Article 20. Vote by Proxy (1) Any shareholder entitled to vote at a General Meeting of Shareholders shall have the right to vote by proxy.
(2) Any shareholder may exercise his vote by proxy. However, the proxy shall submit a document evidencing the power of representation before the opening of the General Meeting.
Article 21. Quorum and Requisite for Resolutions (1) Except as otherwise provided in these Articles of Incorporation or those mandatory provisions of the applicable laws or regulations, all actions and resolutions of a General Meeting of Shareholders shall be adopted by the affirmative vote of a majority of the voting shares of the shareholders present, which shall represent at least one-fourth of the voting shares of the Company then issued and outstanding.
Article 22. Maintenance of Order (1) The presiding officer of a general meeting of shareholders may order a person, who purposely speaks or acts in a manner to prevent or disrupt deliberations of the meeting or who disturbs the public order of the meeting, to stop or retract his/her remarks or to leave the place of the meeting.
(2) The presiding officer of a general meeting of shareholders may limit the time and number of shareholders' speeches when it is necessary for the smooth deliberations of the meeting.
Article 23. Voting Right of Shareholders Each shareholder shall have one vote for each share.
Article 24. Restrictions on Voting Rights If the Company individually or jointly with its subsidiary, or its subsidiary holds the shares in the other company in excess of 1/10 of the total number of issued and outstanding shares, such excess shares shall not have the voting rights.

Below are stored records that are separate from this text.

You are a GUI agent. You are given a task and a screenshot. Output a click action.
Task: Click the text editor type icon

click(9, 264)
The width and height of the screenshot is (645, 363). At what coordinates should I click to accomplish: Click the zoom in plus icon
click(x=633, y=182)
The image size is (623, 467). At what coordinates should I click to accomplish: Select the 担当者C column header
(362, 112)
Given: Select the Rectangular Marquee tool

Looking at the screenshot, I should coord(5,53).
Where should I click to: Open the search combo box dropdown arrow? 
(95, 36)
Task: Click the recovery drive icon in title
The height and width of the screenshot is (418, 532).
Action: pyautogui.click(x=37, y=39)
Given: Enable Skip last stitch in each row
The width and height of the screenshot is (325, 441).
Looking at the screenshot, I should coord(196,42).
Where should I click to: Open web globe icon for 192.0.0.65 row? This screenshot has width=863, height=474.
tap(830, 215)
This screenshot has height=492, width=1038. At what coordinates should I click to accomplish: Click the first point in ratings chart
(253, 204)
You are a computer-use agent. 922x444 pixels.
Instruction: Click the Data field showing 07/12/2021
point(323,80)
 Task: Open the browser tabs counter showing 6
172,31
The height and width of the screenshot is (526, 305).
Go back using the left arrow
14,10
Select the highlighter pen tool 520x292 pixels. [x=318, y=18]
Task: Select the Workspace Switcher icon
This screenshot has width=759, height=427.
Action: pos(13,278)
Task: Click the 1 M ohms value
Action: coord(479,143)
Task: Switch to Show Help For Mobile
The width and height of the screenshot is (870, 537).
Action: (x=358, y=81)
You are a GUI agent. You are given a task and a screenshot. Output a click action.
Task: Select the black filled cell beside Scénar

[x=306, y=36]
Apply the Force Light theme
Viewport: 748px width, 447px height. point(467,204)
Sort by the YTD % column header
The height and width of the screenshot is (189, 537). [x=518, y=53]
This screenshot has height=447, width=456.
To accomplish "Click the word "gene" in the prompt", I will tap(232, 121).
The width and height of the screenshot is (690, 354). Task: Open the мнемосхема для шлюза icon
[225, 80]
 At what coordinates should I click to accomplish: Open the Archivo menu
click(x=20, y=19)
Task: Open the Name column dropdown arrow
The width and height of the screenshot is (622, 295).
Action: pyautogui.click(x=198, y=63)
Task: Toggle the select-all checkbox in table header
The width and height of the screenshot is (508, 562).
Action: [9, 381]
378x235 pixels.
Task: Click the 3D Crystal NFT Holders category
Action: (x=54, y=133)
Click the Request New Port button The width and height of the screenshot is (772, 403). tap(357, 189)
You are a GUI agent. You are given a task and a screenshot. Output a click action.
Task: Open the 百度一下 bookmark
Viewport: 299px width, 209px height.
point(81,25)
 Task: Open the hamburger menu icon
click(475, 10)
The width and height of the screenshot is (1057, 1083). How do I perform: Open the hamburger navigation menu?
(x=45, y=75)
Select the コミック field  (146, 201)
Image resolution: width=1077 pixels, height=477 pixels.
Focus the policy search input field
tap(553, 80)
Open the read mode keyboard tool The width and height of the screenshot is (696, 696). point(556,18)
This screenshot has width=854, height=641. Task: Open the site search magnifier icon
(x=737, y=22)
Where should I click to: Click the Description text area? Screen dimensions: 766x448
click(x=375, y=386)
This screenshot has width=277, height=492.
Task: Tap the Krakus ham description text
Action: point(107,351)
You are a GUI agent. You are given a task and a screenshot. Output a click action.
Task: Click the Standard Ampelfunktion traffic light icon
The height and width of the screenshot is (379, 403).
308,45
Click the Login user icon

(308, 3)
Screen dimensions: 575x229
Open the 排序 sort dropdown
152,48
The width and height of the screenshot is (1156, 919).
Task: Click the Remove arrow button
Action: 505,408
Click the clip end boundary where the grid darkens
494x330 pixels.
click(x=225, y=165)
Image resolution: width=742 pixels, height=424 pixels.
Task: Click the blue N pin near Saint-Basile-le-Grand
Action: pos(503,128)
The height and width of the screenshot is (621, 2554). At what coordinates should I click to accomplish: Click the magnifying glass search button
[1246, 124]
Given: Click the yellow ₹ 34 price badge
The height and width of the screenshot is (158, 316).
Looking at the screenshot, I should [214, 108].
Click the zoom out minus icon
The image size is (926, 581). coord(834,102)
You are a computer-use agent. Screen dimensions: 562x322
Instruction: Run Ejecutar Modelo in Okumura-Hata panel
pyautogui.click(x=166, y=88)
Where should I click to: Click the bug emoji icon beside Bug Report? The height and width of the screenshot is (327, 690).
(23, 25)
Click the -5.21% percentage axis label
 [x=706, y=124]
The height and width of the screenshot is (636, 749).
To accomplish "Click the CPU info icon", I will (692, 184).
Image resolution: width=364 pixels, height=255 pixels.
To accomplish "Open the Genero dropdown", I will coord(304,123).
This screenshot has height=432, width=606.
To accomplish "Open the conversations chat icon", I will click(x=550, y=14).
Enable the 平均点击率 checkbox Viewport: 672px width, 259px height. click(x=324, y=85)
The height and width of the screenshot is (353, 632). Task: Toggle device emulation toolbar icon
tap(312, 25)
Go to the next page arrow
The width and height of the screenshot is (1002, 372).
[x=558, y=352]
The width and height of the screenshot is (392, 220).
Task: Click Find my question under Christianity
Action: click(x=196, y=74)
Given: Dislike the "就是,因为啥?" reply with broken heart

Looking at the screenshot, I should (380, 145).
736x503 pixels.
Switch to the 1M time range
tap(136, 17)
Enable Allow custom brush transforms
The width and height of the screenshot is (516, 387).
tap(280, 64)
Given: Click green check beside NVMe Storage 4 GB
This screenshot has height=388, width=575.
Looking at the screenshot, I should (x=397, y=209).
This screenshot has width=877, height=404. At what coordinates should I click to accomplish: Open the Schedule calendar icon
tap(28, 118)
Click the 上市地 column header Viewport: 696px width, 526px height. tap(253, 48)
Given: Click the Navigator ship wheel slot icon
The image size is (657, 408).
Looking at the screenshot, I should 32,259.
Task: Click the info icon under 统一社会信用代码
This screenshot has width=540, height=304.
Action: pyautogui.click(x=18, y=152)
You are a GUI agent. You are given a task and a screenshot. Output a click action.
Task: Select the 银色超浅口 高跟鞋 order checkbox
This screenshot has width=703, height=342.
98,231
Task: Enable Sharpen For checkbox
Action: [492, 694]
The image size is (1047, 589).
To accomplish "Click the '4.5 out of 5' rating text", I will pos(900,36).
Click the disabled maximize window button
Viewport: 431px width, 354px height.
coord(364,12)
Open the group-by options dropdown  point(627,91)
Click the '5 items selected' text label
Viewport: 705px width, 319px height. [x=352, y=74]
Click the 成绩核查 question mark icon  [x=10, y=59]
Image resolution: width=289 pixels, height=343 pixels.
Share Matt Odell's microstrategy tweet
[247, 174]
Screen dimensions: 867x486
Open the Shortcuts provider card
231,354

Article 25. Split Voting (1) When a shareholder having two or more voting rights intends to split the votes, he/she must give the Company written notices stating the intent and reason therefor three days prior to the date of the meeting.
(2) The Company may refuse the splitting of voting rights of the shareholders. However, the Company cannot refuse where such voting shareholder is holding shares in trust or is otherwise holding the shares for the benefit of other persons.
Article 26. Minutes of General Meeting The substance of the course of the proceedings of a General Meeting of Shareholders¡¯ and the results thereof shall be recorded in the minutes which shall bear the names and seals or signatures thereon of the presiding officer and of the Directors present at the Meeting, and shall be preserved in the archives of the Company.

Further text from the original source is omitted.